Your objective
Find the line containing "Select SKT carrier" in the records below. Copy exactly that line and each one after it, ending at the line containing "Viewport: 1334px width, 641px height.", and nothing more.

The records
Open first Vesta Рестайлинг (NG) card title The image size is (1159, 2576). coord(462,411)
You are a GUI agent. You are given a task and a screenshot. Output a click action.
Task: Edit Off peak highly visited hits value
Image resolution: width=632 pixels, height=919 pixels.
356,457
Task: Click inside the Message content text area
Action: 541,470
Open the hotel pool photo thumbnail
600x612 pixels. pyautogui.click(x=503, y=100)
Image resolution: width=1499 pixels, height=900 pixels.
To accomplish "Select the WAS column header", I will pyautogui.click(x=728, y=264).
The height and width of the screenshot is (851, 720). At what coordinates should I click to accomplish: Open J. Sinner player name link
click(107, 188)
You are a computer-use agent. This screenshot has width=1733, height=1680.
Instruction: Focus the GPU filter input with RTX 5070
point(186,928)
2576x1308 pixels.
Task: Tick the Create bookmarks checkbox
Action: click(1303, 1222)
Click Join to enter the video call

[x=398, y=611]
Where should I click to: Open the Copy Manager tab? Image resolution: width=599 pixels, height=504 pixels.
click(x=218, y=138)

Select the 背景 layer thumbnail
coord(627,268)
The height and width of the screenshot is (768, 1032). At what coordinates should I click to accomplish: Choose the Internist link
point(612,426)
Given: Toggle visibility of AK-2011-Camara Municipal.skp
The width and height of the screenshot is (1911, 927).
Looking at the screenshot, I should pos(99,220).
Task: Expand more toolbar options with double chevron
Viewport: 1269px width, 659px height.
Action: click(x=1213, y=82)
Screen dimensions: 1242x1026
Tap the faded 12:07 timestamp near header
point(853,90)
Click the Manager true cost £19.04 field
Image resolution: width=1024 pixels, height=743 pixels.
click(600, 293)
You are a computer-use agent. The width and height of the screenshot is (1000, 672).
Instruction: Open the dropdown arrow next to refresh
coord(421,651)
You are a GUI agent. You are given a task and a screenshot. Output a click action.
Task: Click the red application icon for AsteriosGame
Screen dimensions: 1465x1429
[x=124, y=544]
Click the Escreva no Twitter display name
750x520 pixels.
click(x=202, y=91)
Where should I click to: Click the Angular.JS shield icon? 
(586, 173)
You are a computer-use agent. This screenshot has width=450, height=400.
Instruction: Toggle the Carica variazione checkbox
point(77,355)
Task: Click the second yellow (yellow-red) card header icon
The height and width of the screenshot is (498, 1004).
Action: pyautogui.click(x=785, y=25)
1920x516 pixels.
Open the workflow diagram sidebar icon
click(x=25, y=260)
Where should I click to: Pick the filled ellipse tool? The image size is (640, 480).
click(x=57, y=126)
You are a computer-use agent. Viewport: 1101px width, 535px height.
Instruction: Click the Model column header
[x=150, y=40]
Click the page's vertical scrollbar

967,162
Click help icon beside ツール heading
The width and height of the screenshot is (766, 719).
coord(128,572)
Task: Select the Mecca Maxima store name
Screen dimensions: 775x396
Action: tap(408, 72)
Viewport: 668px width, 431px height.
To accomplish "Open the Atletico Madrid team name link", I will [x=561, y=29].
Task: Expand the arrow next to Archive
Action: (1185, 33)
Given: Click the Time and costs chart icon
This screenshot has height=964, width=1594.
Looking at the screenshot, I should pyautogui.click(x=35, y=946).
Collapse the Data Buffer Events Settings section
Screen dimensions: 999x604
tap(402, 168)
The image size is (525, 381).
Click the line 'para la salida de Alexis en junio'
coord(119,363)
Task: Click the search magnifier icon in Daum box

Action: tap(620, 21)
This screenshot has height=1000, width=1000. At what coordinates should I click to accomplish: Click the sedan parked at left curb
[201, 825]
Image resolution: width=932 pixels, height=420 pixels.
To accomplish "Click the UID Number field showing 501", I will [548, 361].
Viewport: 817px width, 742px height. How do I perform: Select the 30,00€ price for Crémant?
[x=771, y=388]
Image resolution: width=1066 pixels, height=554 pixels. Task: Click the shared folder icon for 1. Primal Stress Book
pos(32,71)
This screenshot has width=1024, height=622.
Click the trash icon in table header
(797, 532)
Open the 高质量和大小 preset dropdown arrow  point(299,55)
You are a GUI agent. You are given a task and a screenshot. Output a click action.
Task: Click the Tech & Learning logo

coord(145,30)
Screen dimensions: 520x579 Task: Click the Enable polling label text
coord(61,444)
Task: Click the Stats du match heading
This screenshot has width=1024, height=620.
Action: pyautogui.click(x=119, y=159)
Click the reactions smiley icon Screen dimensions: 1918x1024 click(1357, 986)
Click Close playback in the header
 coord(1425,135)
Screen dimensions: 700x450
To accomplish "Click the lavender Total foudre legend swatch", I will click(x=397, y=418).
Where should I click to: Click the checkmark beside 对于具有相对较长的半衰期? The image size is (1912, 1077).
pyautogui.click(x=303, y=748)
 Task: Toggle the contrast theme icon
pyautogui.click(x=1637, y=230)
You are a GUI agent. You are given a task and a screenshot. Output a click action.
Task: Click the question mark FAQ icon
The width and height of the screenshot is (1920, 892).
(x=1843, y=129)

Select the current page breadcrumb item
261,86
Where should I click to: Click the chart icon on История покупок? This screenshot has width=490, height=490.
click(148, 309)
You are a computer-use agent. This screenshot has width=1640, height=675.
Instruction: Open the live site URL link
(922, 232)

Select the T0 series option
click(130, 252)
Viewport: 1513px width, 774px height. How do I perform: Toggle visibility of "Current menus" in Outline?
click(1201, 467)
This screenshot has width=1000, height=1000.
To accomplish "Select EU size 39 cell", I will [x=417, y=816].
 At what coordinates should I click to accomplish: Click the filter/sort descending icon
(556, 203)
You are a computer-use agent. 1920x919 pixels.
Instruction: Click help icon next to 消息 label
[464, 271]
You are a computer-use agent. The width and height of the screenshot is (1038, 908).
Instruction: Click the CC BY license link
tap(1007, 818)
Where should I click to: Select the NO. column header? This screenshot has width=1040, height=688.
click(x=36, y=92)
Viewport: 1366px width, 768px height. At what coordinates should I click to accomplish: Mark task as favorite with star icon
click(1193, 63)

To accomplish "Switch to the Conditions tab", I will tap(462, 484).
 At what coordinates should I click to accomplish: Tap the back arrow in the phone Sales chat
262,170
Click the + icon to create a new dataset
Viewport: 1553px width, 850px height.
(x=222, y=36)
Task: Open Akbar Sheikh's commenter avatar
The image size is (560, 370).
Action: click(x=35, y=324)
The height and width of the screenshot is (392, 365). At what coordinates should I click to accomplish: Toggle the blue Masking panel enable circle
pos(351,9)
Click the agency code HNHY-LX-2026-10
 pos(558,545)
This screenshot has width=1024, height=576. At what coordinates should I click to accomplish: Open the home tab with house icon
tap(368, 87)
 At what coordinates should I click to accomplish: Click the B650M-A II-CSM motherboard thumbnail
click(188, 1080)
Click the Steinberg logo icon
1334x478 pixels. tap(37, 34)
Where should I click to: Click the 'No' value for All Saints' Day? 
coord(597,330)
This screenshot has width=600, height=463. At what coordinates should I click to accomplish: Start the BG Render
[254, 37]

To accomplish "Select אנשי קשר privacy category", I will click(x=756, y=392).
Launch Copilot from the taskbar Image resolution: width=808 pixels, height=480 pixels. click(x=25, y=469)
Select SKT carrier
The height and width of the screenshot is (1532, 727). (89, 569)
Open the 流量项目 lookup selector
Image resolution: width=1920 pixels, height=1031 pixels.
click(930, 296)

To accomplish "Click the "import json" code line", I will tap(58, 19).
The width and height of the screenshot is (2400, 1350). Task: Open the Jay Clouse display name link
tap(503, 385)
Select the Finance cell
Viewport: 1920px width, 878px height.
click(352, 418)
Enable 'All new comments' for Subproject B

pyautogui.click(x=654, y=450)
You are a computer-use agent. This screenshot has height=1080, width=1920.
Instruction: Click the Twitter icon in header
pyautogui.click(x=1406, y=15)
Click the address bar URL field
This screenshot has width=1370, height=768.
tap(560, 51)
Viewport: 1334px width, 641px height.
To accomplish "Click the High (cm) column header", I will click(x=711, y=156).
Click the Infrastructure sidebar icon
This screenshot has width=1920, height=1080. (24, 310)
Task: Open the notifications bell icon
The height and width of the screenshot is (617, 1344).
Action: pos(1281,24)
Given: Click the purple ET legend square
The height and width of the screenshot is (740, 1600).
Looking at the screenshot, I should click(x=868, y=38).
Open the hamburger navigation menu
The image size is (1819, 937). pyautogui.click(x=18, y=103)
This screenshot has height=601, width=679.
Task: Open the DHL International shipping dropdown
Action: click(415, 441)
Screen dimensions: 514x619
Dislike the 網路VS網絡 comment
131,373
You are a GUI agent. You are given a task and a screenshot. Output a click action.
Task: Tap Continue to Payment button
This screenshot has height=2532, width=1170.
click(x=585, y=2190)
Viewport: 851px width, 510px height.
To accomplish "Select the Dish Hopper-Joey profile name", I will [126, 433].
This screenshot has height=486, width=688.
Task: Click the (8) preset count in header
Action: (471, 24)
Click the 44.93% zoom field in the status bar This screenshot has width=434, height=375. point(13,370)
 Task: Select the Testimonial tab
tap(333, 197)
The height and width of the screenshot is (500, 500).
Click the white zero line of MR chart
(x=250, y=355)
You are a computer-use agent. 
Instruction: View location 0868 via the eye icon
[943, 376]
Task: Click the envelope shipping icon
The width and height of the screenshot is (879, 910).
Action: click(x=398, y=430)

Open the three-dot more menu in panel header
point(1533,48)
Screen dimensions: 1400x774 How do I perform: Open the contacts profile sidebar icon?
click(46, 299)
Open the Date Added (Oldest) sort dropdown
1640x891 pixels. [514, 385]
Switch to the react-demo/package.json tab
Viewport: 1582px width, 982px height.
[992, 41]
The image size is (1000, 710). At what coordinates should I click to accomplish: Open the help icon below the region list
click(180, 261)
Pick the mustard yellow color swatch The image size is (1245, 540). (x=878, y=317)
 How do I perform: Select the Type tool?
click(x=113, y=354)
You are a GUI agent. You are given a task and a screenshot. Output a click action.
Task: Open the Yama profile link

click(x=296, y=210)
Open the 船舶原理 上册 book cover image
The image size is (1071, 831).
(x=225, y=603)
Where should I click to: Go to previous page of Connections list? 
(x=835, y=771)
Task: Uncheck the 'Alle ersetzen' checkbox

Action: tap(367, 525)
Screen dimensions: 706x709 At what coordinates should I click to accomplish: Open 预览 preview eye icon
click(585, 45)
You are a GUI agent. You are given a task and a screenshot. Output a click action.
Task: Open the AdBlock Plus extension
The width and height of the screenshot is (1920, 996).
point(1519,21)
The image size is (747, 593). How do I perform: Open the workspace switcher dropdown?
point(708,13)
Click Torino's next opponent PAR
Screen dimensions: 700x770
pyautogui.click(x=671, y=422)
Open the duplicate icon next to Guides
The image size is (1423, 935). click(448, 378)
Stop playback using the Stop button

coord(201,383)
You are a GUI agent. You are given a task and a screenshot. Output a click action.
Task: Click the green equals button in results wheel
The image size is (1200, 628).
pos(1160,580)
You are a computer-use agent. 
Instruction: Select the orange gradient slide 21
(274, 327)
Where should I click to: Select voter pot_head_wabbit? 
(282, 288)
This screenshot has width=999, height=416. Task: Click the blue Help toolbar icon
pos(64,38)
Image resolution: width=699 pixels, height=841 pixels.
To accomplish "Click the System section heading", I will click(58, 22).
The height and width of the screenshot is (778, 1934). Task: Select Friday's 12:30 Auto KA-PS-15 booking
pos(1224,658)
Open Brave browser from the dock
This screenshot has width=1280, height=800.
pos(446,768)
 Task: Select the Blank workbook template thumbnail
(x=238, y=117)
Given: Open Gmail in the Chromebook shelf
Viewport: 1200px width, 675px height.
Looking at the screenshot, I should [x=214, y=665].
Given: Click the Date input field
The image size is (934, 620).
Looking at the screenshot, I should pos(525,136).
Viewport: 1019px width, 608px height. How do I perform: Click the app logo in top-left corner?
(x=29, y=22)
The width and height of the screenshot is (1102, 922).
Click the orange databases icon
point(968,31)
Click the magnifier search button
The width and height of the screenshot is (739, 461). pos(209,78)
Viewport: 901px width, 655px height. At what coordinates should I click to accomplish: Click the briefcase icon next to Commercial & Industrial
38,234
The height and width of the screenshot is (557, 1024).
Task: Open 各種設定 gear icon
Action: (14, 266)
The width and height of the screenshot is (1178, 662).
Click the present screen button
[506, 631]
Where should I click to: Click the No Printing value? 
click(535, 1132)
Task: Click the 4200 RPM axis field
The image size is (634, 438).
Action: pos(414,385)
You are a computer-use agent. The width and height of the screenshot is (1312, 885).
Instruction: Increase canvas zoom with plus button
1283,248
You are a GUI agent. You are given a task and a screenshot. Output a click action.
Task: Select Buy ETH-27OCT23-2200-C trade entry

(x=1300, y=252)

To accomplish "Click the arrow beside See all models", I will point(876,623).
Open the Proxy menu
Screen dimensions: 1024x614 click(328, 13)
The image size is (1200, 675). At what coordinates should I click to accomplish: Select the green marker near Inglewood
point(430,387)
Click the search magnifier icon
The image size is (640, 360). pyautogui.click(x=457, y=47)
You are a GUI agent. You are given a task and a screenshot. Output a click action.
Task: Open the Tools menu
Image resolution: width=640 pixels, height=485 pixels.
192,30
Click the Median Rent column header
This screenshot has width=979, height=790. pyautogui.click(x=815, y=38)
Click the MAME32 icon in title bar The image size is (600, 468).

Task output
Select SKT carrier
The height and width of the screenshot is (1532, 727). (89, 569)
Open the 流量项目 lookup selector
Image resolution: width=1920 pixels, height=1031 pixels.
click(930, 296)

To accomplish "Click the "import json" code line", I will tap(58, 19).
The width and height of the screenshot is (2400, 1350). Task: Open the Jay Clouse display name link
tap(503, 385)
Select the Finance cell
Viewport: 1920px width, 878px height.
click(352, 418)
Enable 'All new comments' for Subproject B

pyautogui.click(x=654, y=450)
You are a computer-use agent. This screenshot has height=1080, width=1920.
Instruction: Click the Twitter icon in header
pyautogui.click(x=1406, y=15)
Click the address bar URL field
This screenshot has width=1370, height=768.
tap(560, 51)
Viewport: 1334px width, 641px height.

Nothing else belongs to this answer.